Deciphering what consumers want
The number one job for marketers is to predict what people will want and then convince them to purchase them. Retailers such as Amazon and Netflix have been using a technique called targeted upselling, which is a system of recommending products or services to their customers. These options are given using collaborative filtering and use suggestions based on a customer’s previous purchase. This is no simple task, as consumers are always changing their minds, on what they like, or if they are buying something for themselves or a gift, which could mean a completely different selection.
The search for a better recommendation continues with numerous companies selling algorithms that promise a retailer more of an edge. For instance, Barneys New York, the upscale clothing store chain, says it got at least a 10 percent increase in online revenue by using data mining software that finds links between certain online behavior and a greater propensity to buy.
Using a system developed by Proclivity Systems, Barneys used data about where and when a customer visited its site and other demographic information to determine on whom it should focus its e-mail messages.

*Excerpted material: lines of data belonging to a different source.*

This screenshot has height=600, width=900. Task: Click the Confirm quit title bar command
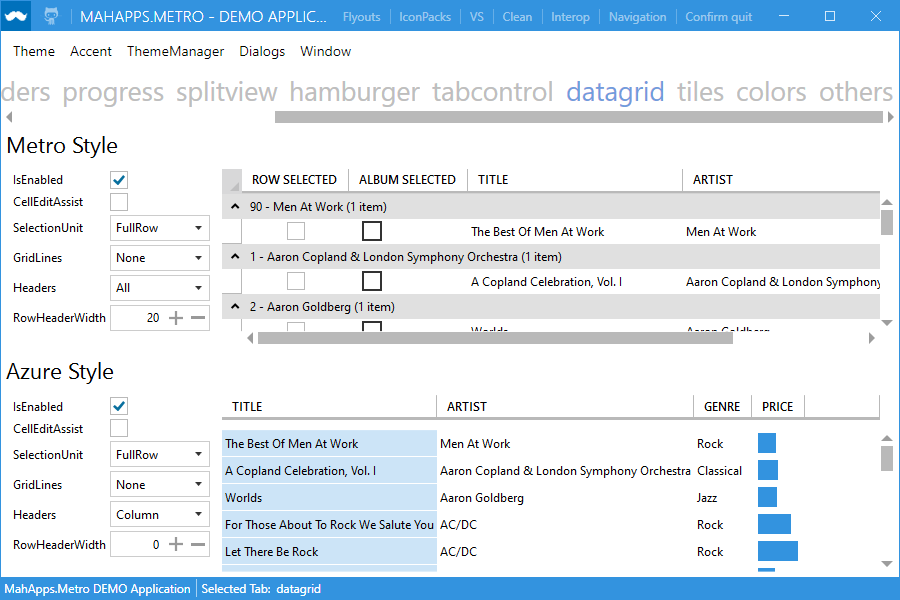(717, 16)
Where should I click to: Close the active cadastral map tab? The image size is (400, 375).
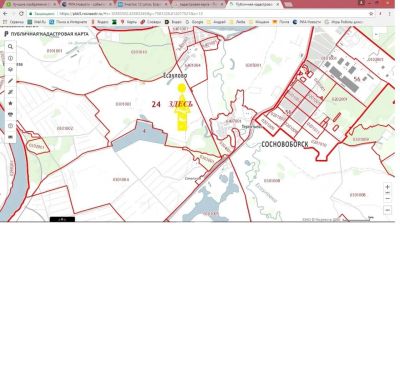tap(277, 5)
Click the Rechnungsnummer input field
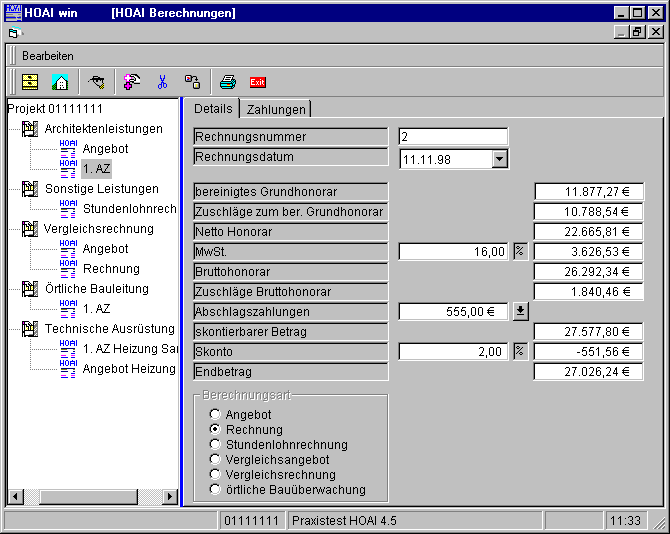This screenshot has width=670, height=534. (x=452, y=137)
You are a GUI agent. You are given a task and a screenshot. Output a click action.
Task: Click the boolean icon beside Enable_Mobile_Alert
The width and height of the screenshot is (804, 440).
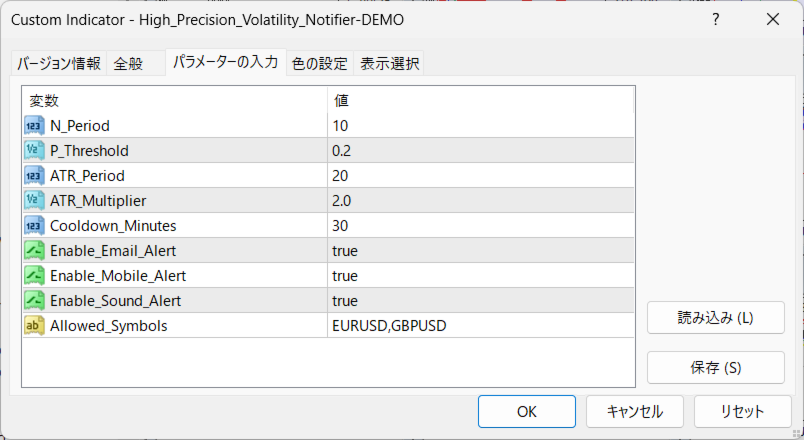pos(35,276)
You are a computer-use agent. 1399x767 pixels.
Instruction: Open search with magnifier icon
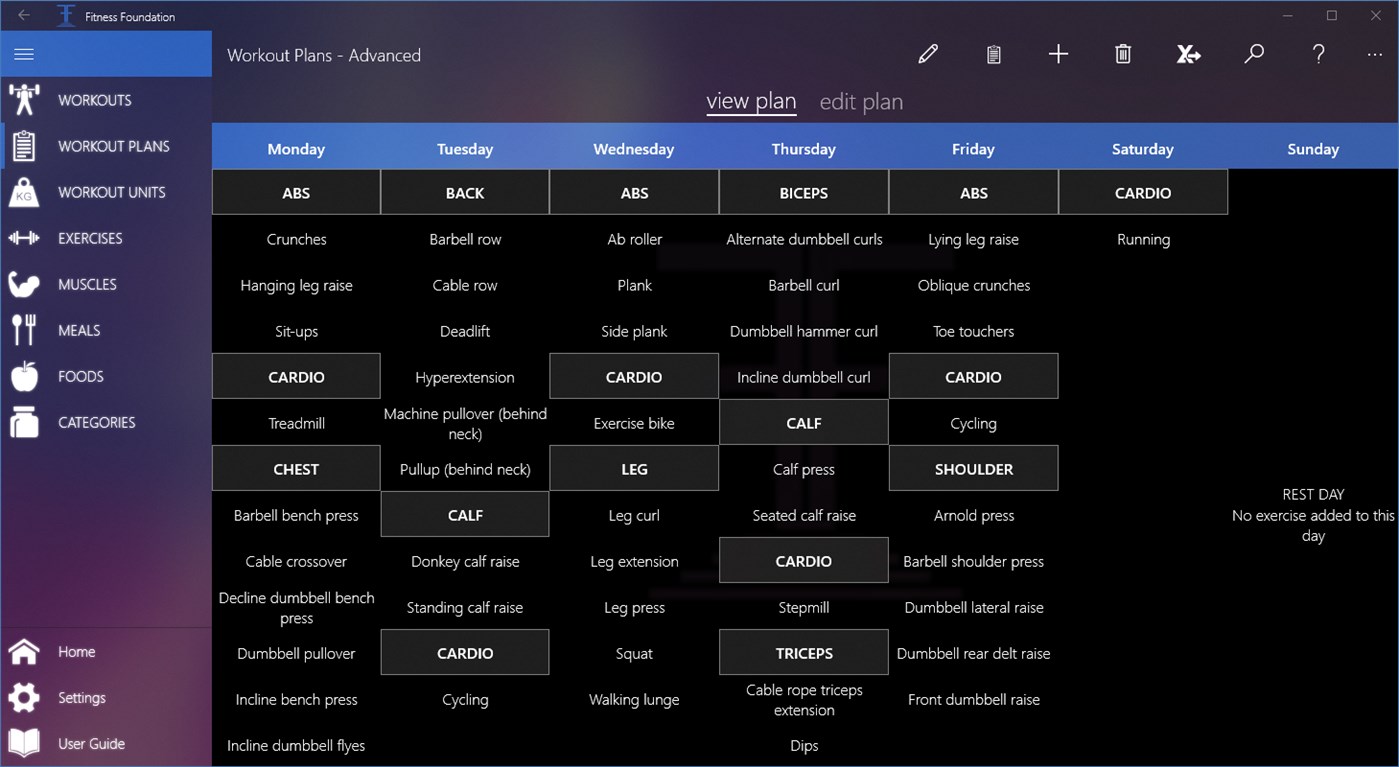coord(1254,54)
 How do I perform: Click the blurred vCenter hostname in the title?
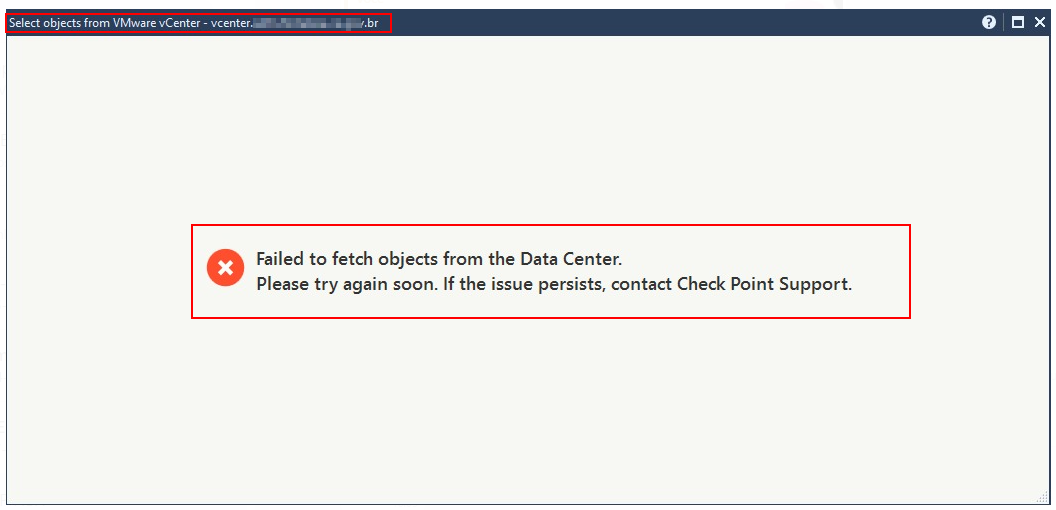pyautogui.click(x=305, y=23)
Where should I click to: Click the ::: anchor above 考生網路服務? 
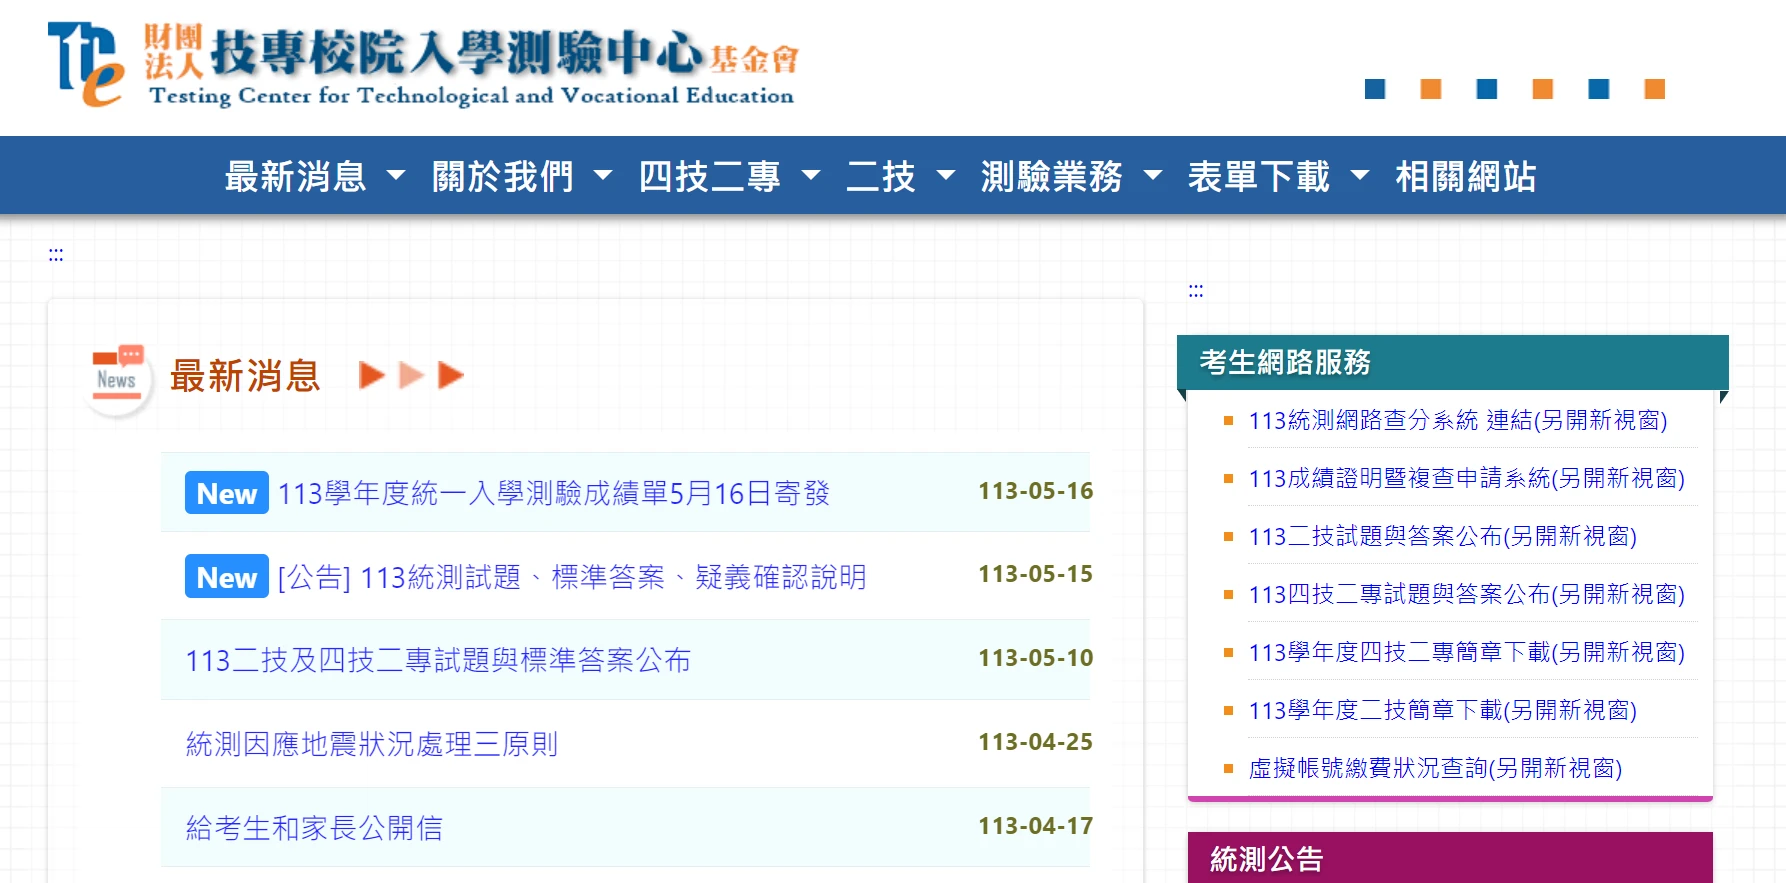pos(1195,291)
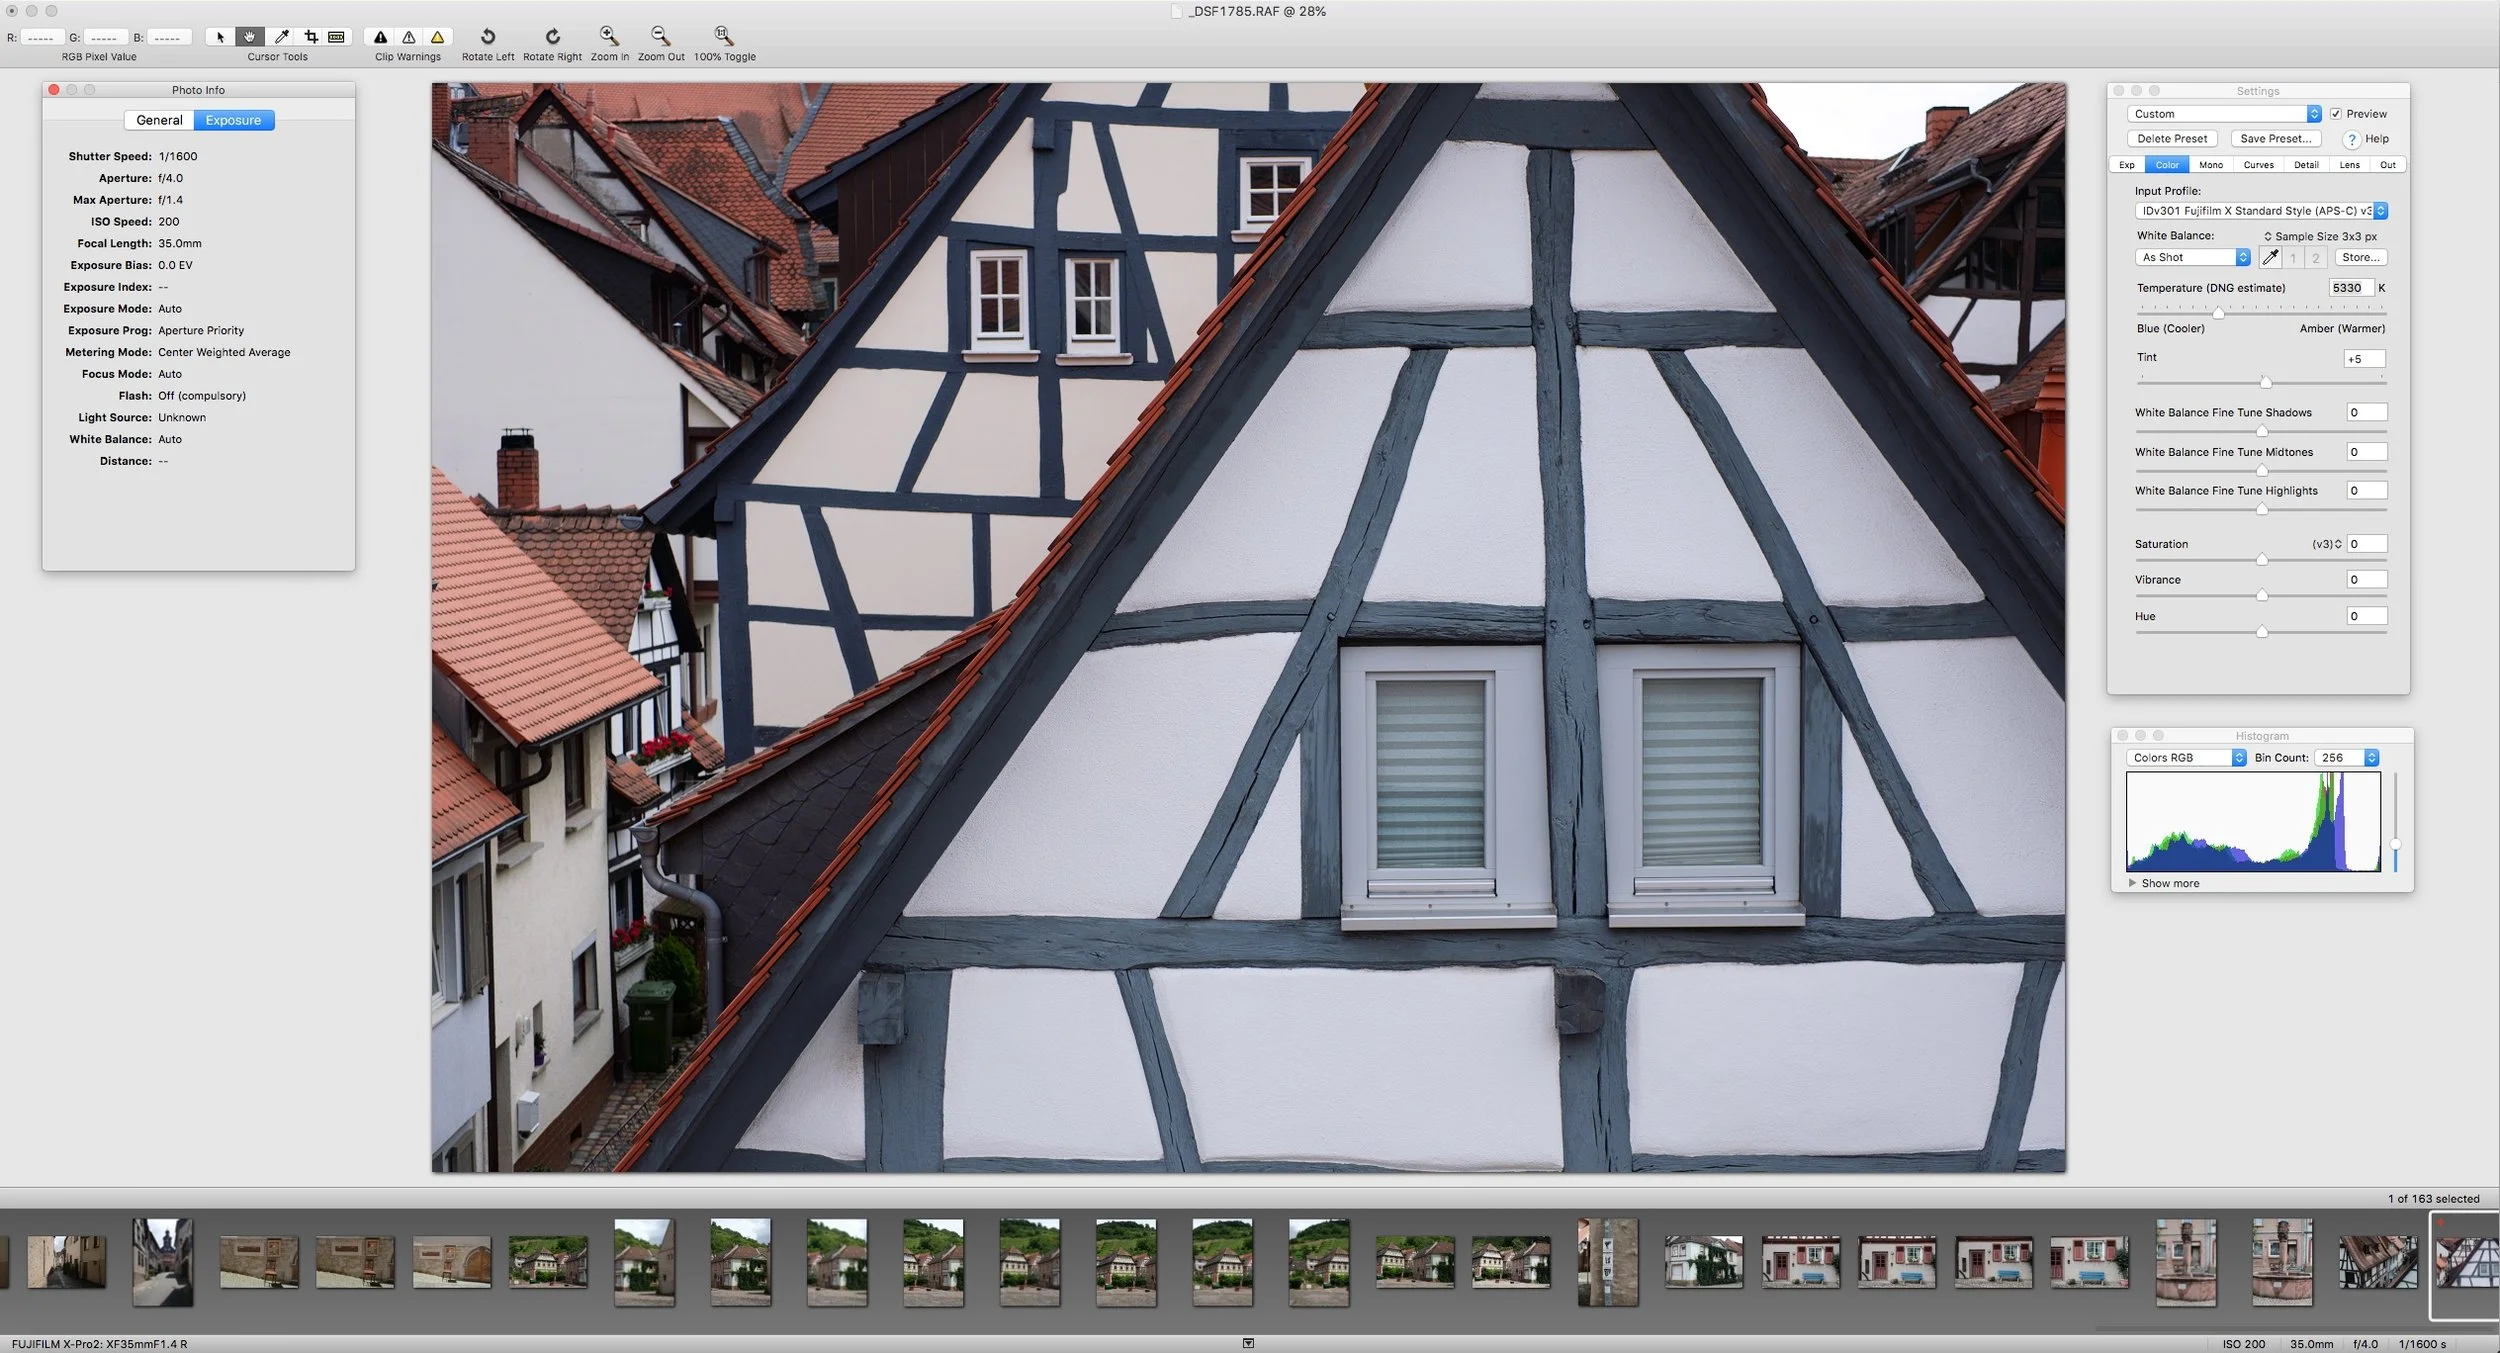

For instance, an e-mail message announcing sales might go to those Web site visitors who had purchased certain products or types of products in the past, but who had done so only when the items were on sale. In the simplest terms, if someone buys only when something is on sale, but never buys anything in December, then the e-mail sale flier might not be sent to that customer in December. “There is a digital trail of interest left by customers,” said Sheldon Gilbert, Proclivity’s chief executive and founder.